===== EXTRACTED INFORMATION

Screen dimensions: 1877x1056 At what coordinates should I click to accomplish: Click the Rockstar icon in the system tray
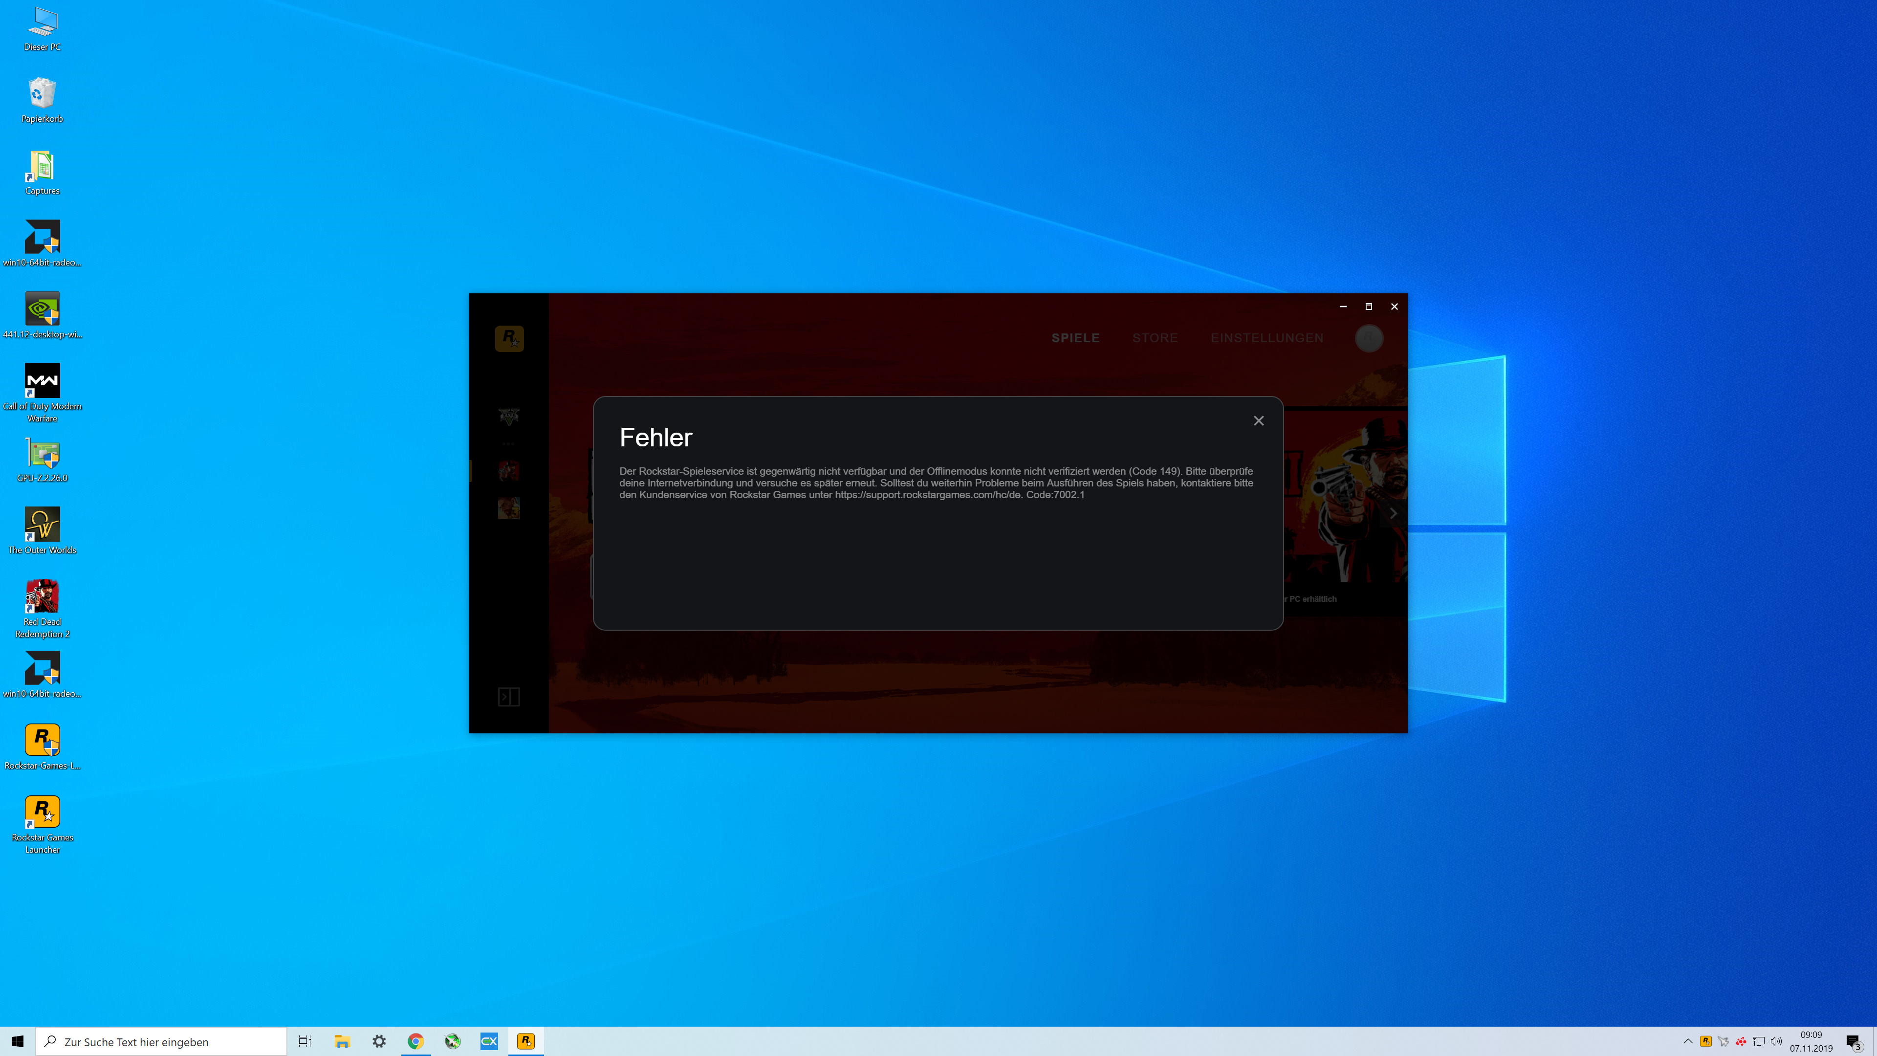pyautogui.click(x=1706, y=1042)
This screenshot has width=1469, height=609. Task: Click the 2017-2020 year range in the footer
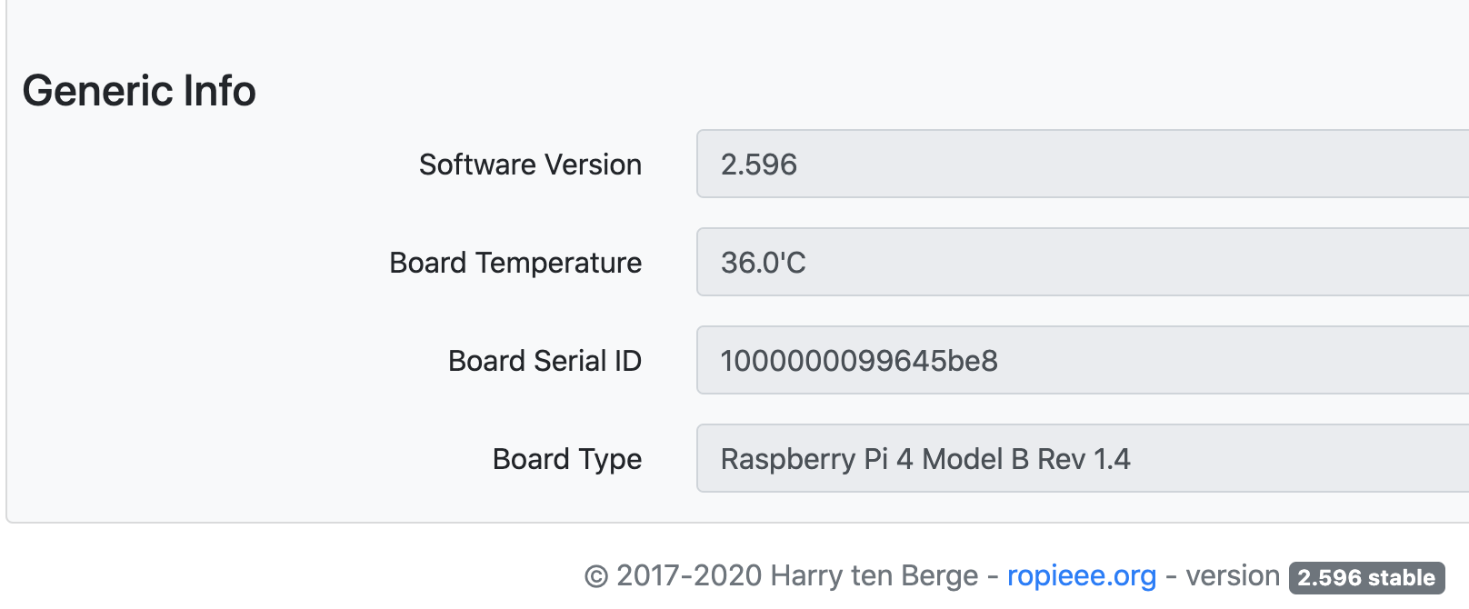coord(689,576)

==========
===== EXTRACTED INFORMATION

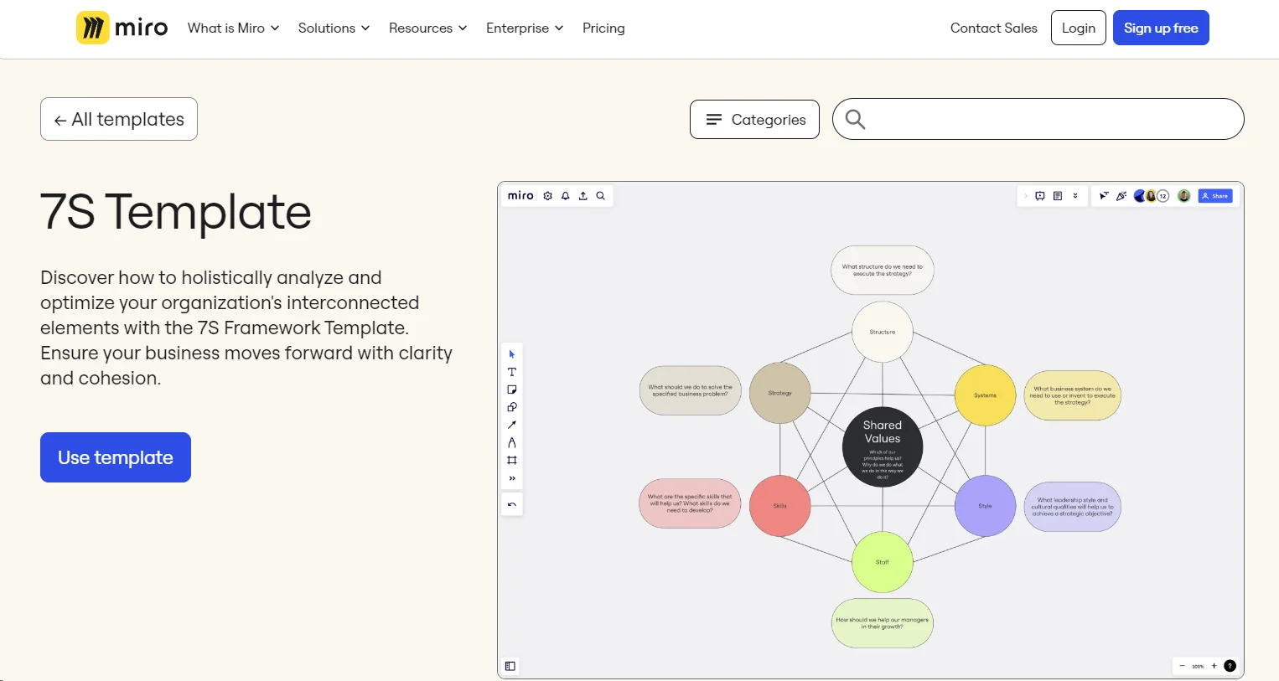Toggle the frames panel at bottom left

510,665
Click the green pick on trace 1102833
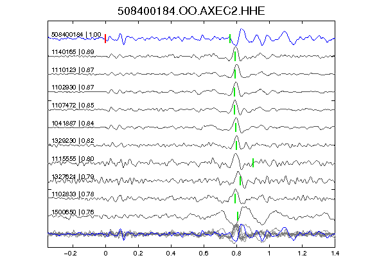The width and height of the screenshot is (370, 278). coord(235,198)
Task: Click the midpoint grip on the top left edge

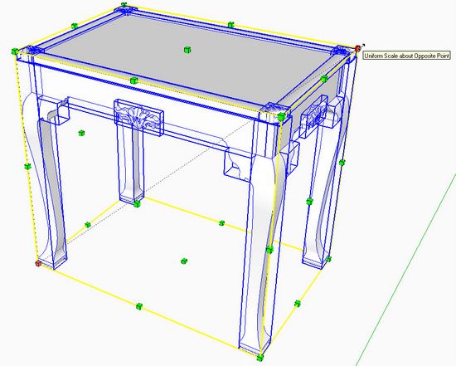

==========

#### [PROBLEM DETAILS]
Starting with the line containing "This screenshot has" and continuing through the line containing "coord(689,576)", arrange those rows as a two-column CSV with the columns instruction and location, one line per row. Place each value in a single quoted field with any line breaks turned into spaces, and omit the pictures.

#### [THE OUTPUT]
instruction,location
"This screenshot has width=1469, height=609. Task: Click the 2017-2020 year range in the footer","coord(689,576)"